INPUT RECORDS:
....

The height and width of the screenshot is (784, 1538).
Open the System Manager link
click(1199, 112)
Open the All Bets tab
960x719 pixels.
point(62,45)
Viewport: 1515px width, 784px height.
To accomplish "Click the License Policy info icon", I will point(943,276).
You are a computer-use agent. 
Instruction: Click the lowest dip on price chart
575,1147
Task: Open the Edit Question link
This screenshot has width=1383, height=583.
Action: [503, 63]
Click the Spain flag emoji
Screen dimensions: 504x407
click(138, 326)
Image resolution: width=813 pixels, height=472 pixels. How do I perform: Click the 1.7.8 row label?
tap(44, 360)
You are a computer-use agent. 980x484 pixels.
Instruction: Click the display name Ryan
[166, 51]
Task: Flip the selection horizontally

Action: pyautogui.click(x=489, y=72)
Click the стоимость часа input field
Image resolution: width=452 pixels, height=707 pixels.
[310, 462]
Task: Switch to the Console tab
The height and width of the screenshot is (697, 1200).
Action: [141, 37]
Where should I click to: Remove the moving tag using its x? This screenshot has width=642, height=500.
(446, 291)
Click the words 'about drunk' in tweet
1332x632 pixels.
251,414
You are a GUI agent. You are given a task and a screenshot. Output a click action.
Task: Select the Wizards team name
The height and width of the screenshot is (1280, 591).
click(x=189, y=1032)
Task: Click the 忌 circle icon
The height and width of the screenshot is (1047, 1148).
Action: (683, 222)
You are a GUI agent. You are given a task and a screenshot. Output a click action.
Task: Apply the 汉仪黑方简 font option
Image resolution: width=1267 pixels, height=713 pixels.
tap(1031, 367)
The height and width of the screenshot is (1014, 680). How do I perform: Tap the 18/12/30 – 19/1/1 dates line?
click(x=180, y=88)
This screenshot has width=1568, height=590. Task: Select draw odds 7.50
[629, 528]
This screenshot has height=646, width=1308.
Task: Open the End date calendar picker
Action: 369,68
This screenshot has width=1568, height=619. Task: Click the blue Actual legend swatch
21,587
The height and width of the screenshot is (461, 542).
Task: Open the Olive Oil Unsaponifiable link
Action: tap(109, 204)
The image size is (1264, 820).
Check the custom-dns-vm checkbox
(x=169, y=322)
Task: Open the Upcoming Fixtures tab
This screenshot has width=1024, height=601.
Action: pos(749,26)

....

Show each line of the listing that holds the string "agent".

You are a computer-use agent. 
You are a computer-use agent. 980x484 pixels.
You are a GUI agent. You are given a task and a screenshot. Output a click action.
You are a GUI agent. You are given a task and a screenshot. Output a click action.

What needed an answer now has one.